---------- The input ----------
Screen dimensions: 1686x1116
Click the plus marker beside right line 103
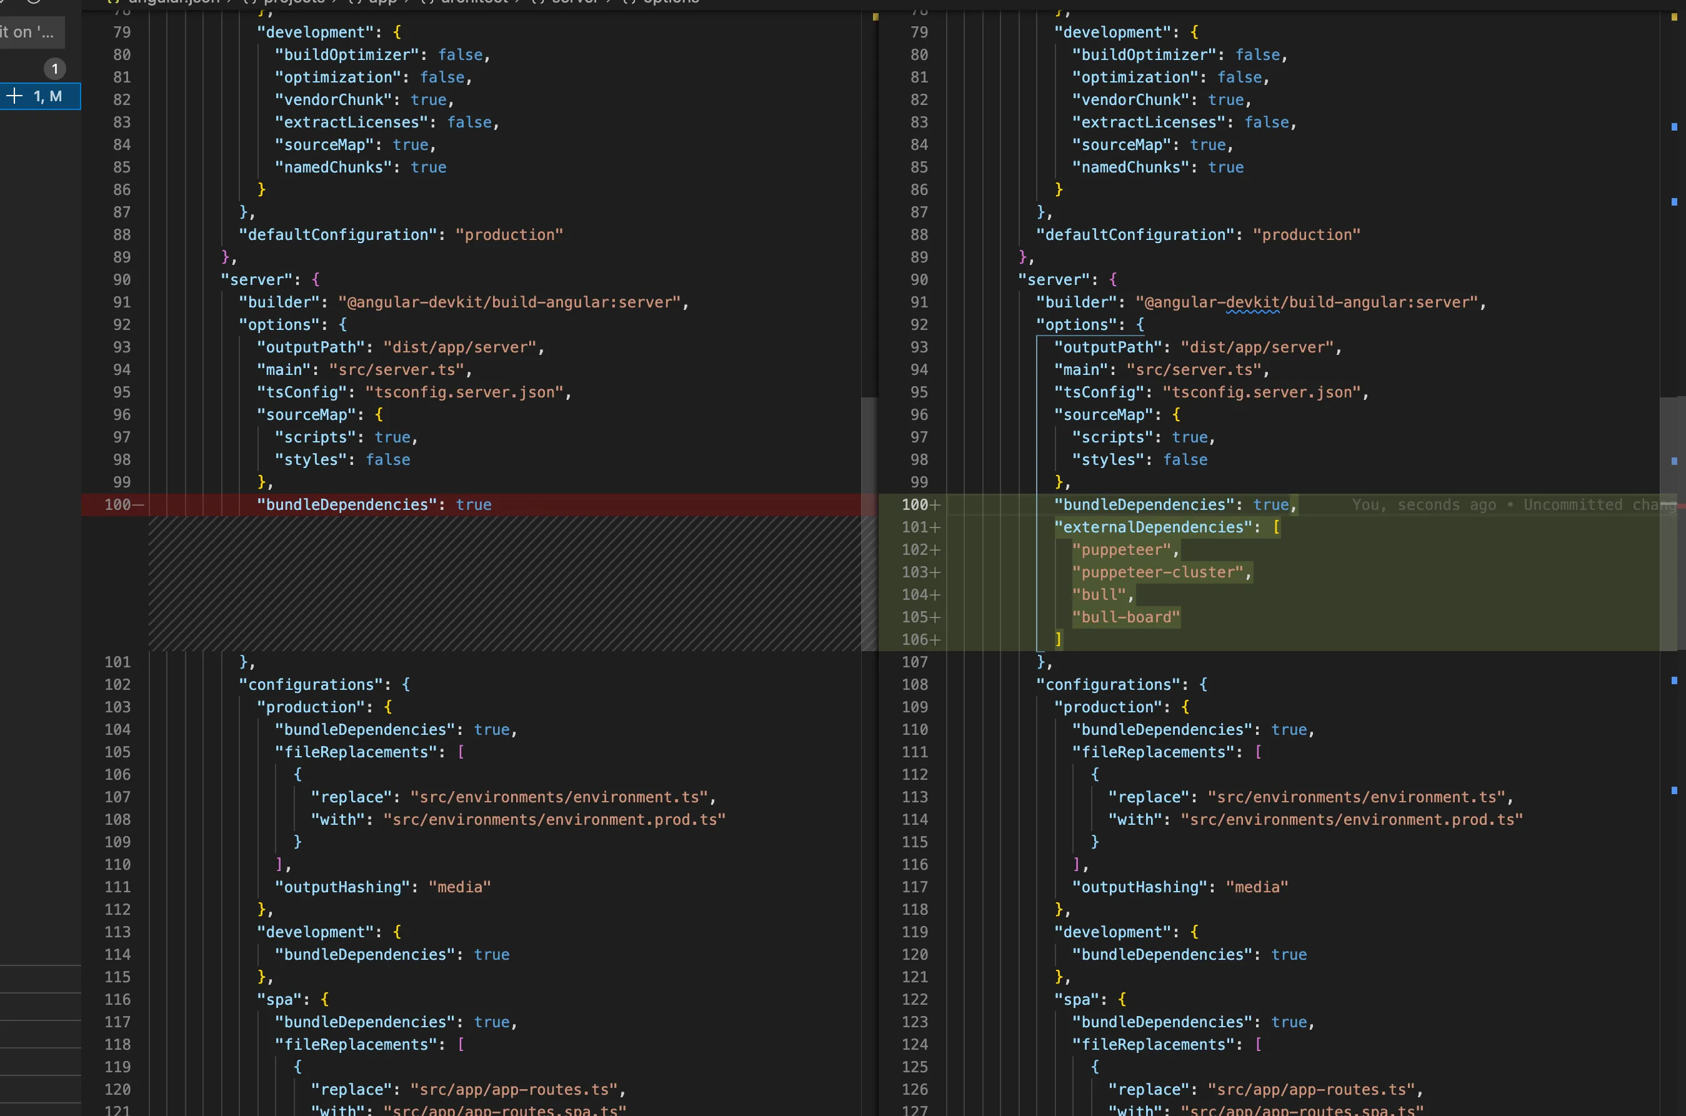[x=935, y=572]
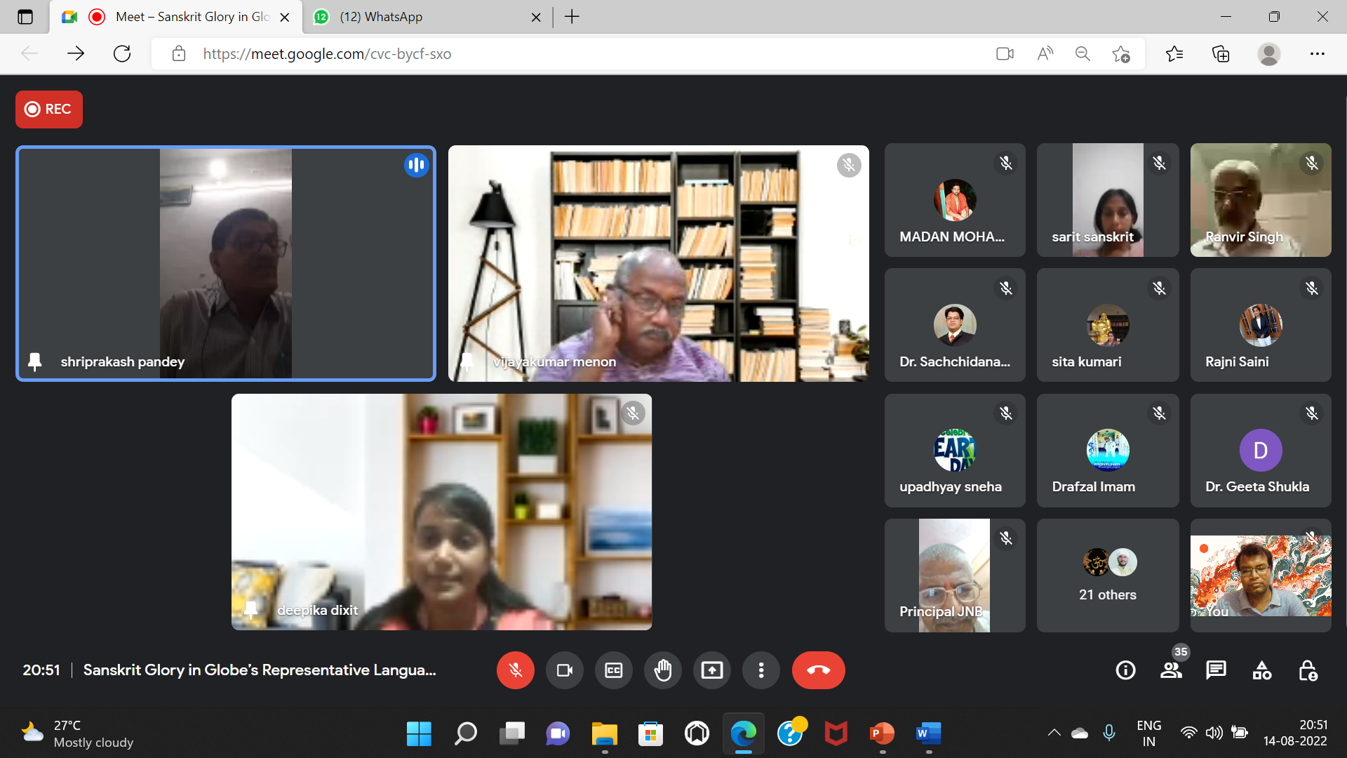Raise hand in the meeting

coord(662,670)
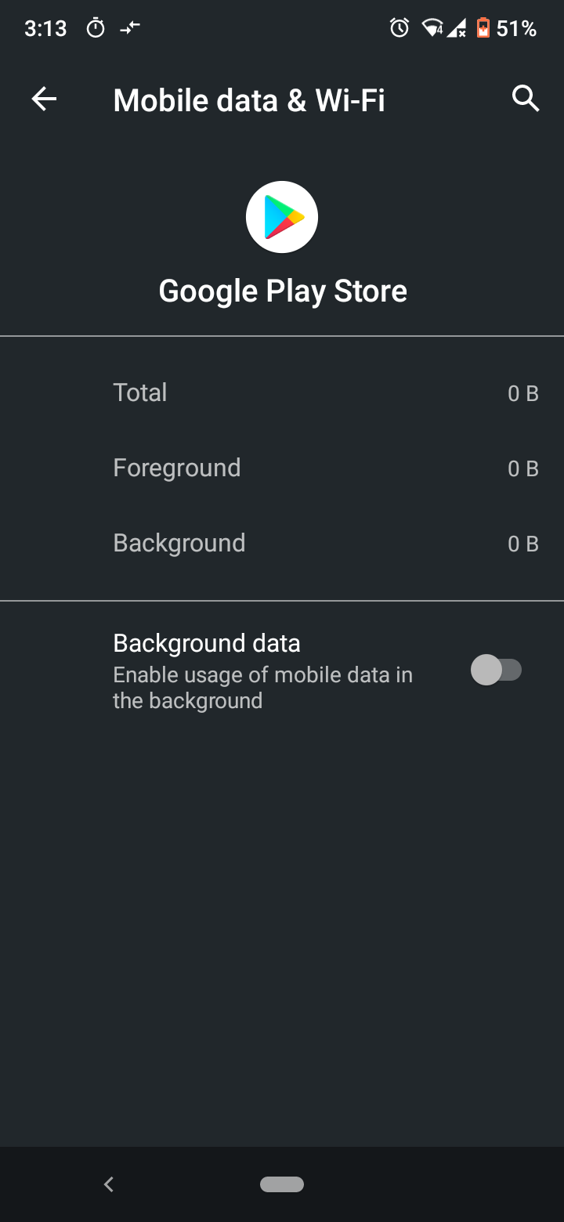Image resolution: width=564 pixels, height=1222 pixels.
Task: Tap the Wi-Fi signal status icon
Action: click(432, 29)
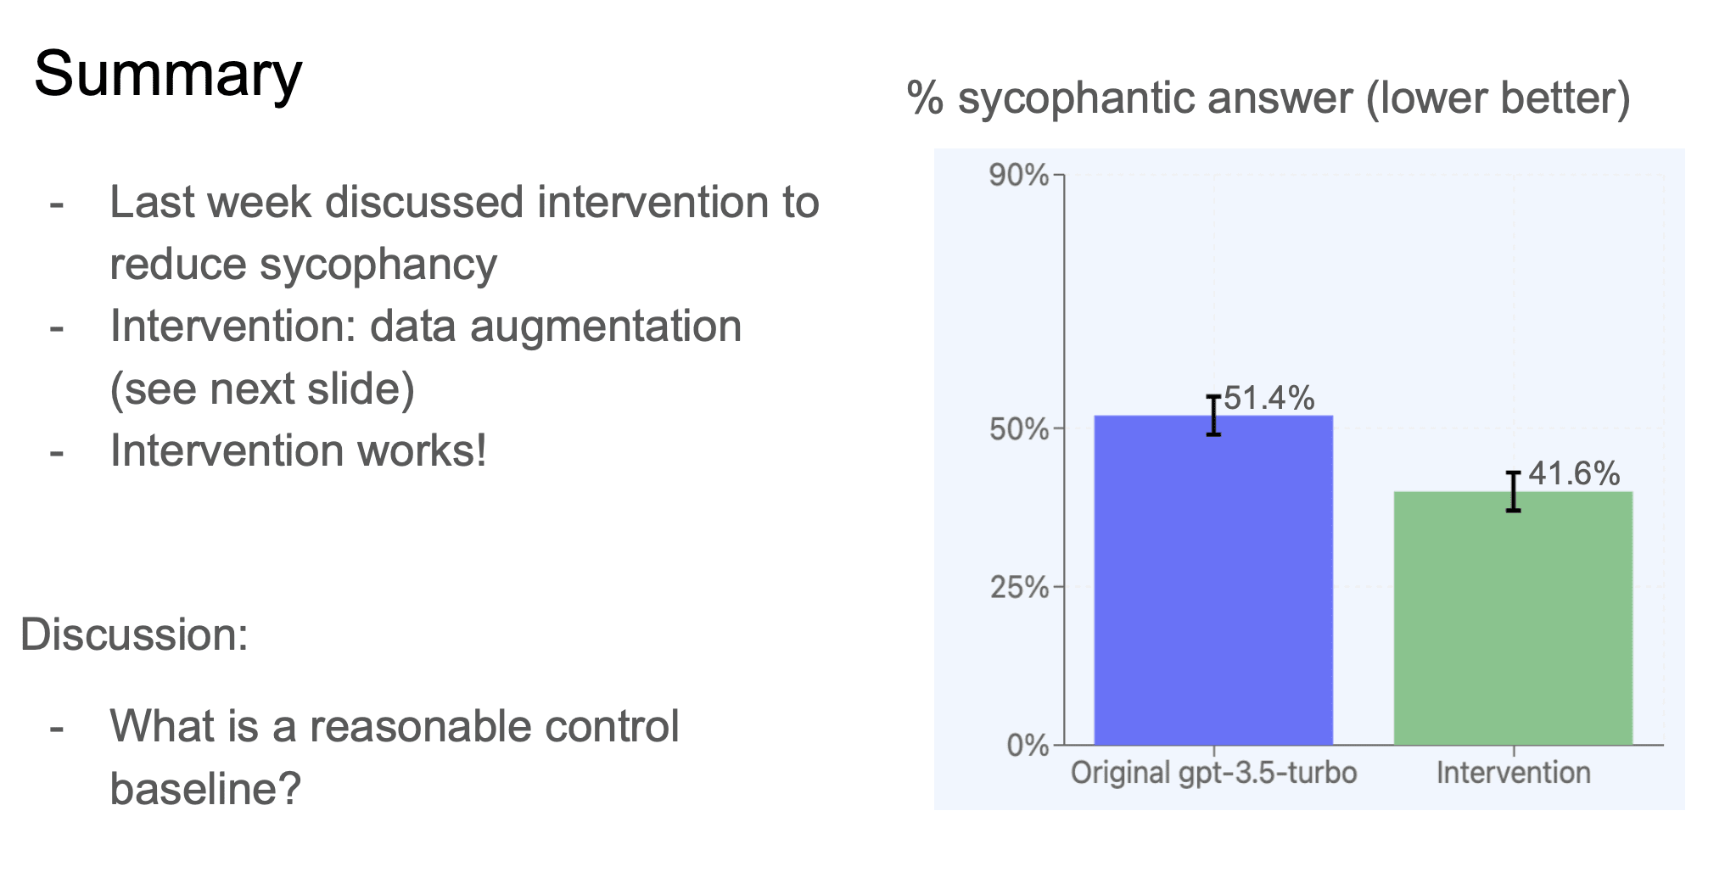Click the 50% y-axis tick label
1725x889 pixels.
click(1018, 429)
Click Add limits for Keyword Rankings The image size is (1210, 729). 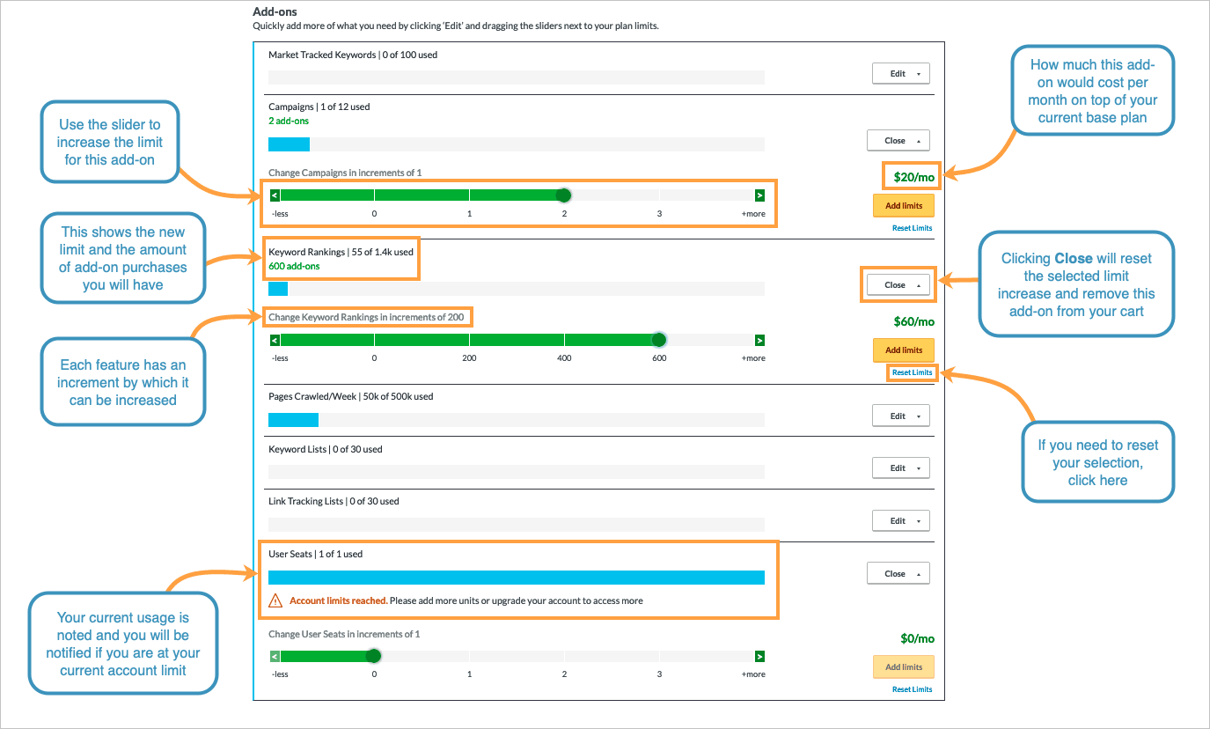[903, 350]
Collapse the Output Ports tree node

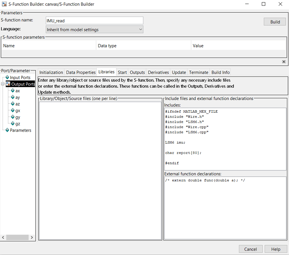click(3, 84)
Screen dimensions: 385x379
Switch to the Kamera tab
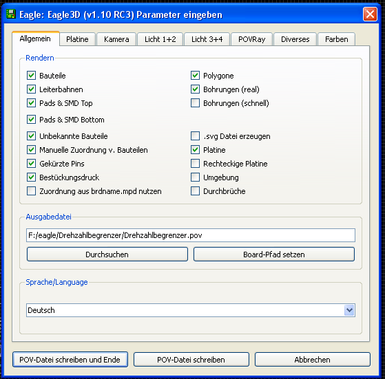(x=116, y=39)
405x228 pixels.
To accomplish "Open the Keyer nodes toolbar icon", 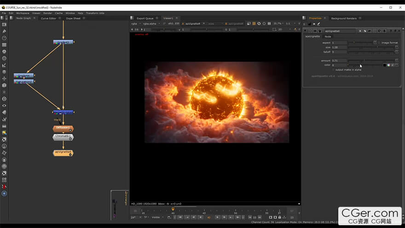I will click(x=4, y=65).
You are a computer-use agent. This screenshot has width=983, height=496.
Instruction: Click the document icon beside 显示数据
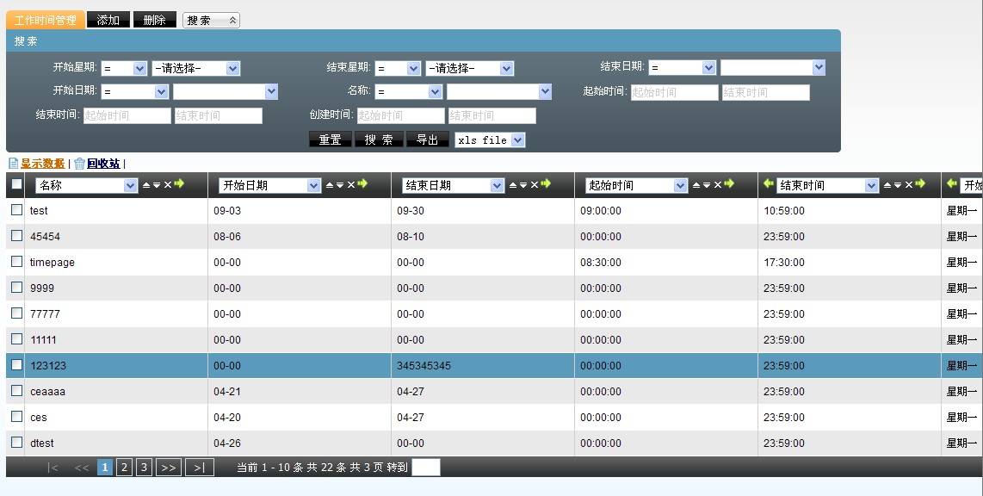click(13, 164)
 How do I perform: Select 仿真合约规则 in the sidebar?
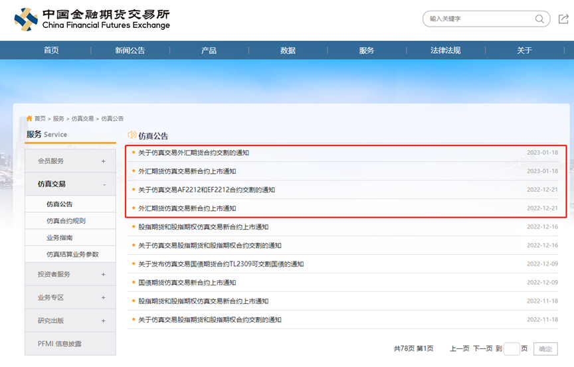click(66, 221)
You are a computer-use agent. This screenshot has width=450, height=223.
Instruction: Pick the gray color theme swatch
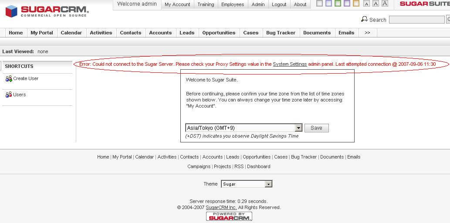pos(319,4)
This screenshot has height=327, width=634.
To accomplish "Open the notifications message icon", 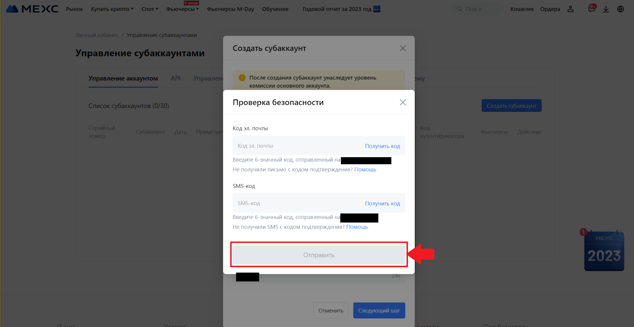I will point(592,9).
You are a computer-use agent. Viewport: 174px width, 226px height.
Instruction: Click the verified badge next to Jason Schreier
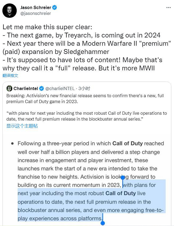54,7
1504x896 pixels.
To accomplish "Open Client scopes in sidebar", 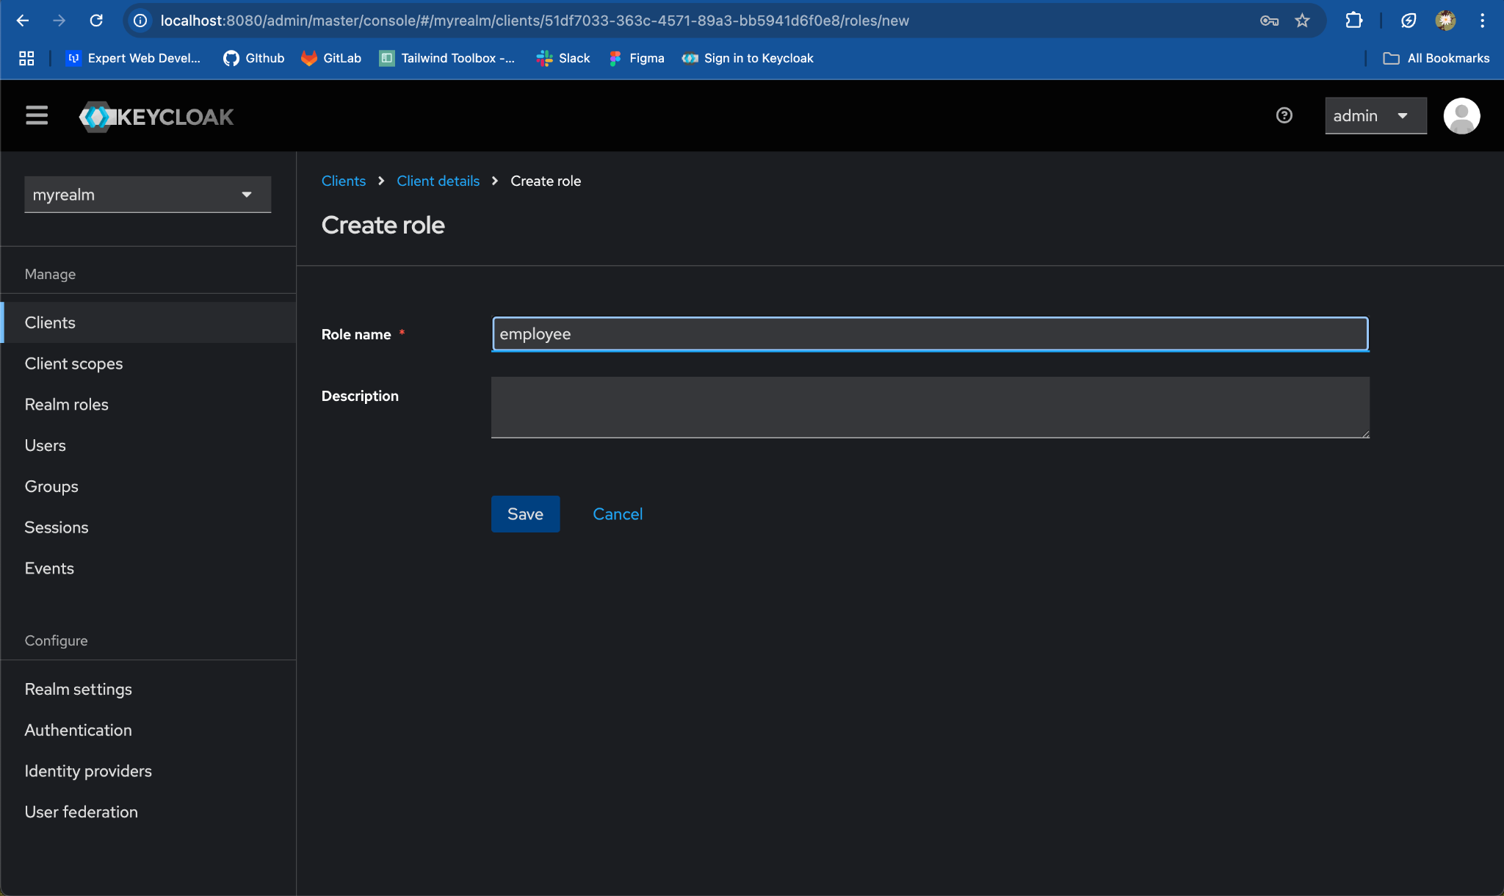I will 73,364.
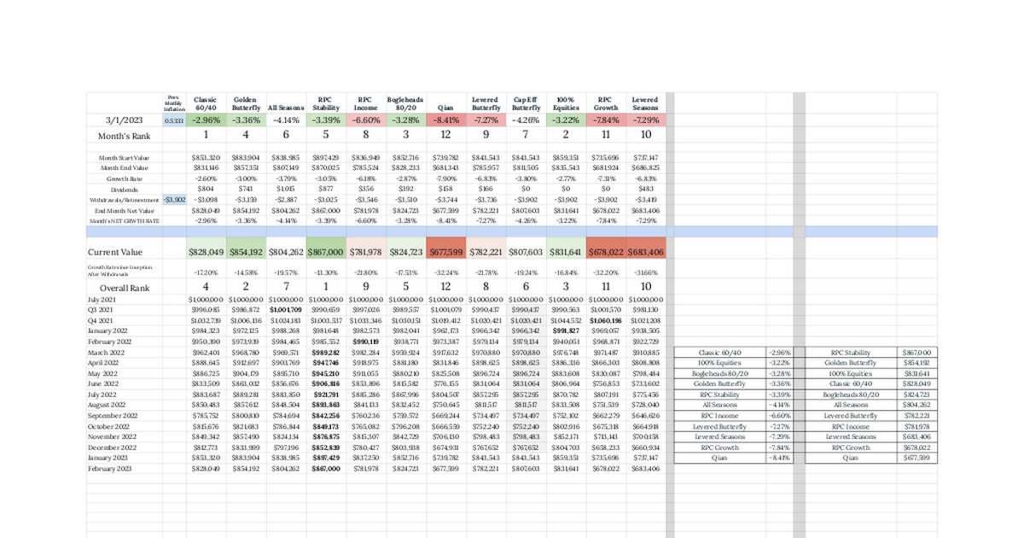Select Qian's red $677,599 current value cell

[446, 252]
----------
# Goal
Count the lines in the records above that contain the string "beside", treating uppercase and lowercase as different, and give only the number.

# Result of this task
2